Submission date is by June 1. The Chair of the program will review nominations and a plaque is awarded to one faculty member and one graduate student.

Nominations should indicate how the nominee has been a good citizen to the program.

Awardees

June 2017: Awardees for 2017 are Tesia Posekany, graduate student in the Nick Lauter Lab/Plant Pathology and Microbiology; and Marit Nilsen-Hamilton, professor, Biochemistry Biophyics and Molecular Biology

Rick Hall

Dr. Richard “Rick” Brian Hall, Chair of Interdepartmental Genetics, August 2000 to July 2002

Text and above Photo from NREM
Rick graduated from Iowa State University with a B.S. in Forestry Management in 1969, during which he attended his first of many Forestry Camps. After receiving his Ph.D. in Plant Breeding/Plant Genetics (Forestry) from the University of Wisconsin Madison in 1974, he joined the faculty of Iowa State’s Forestry department (now Natural Resource Ecology and Management). He was enthusiastic about his research as well as about teaching and leading many undergraduate students at the several Forestry Camps he lead throughout his 42 years at Iowa State.

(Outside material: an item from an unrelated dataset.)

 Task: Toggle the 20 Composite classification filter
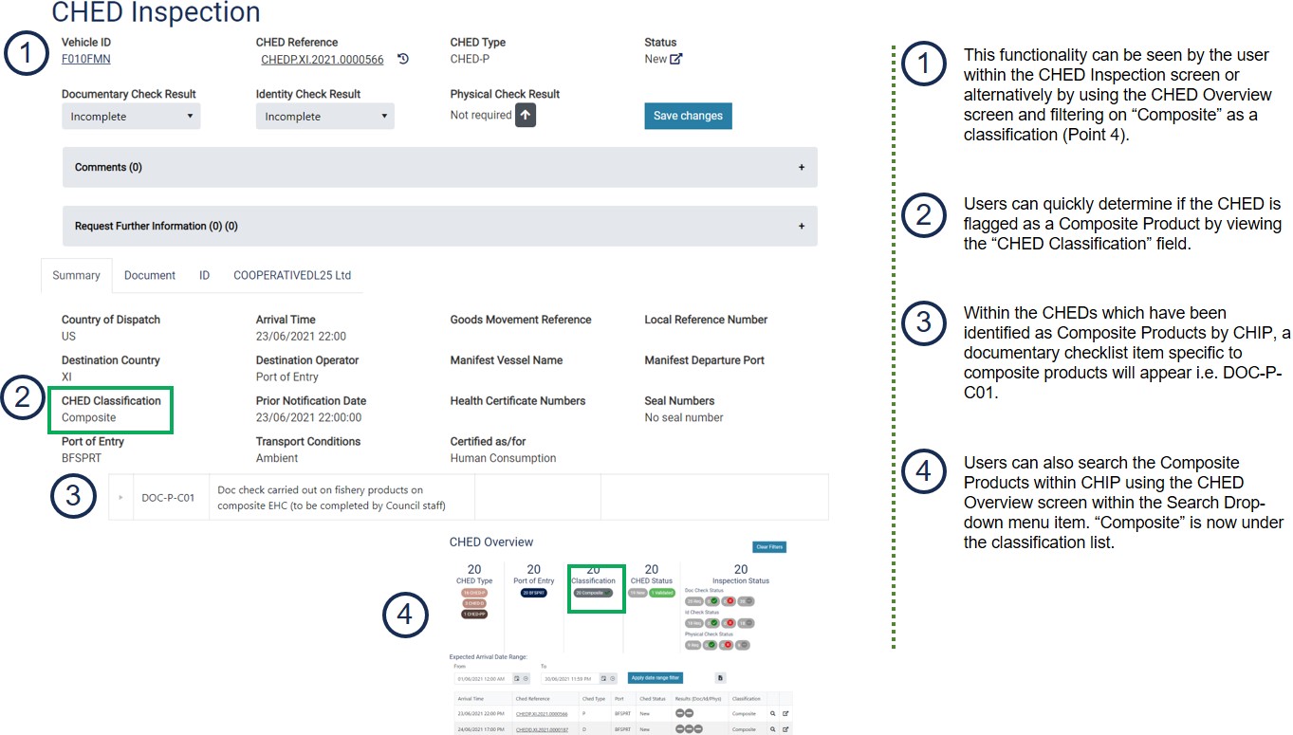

Throughout his work, Rick traveled extensively. He visited over 20 countries including spending a 6-month sabbatical in Italy in 1998. He was always kind enough to send the department a post card from his travels highlighting the trees he saw and the new friends he made.

Rick was passionate about the outdoors, enjoying camping, canoeing (so much so he proudly displayed his “ICANU” license plates with his canoe usually still attached to the roof) and spending time with his daughters and grandchildren. He was also a proud member of the Friends of Ada Hayden Heritage Park, as well as a supporter of the Nature Conservancy’s Plant a Billion Trees program.

The Natural Resource Ecology and Management department has been significantly impacted by Rick’s departmental leadership and his many contributions to his research and teaching programs. His internationally known poplar research program earned him Society of American Foresters Fellow in 2014 in recognition of his contributions to genetic improvements in poplars for the bioenergy industry.

He is survived by his wife, Bev; his daughters, Janelle Lynn (George) Hall-Skank of Streamwood, Ill. and Christine Renee (Leah) Hall of Des Moines; three grandchildren, Emmalie Grace Hall-Skank, Nicholas Evan Hall-Skank, and Benjamin Kyler Hall-Skank, all of Streamwood; two sisters, Norma Jean Shapiro of Livingston, Mont. and Lois Marie Guthrie of Olympia, Wash.; one brother, Robert Eugene Hall of St. Petersburg, Fla.; and also several nieces and nephews.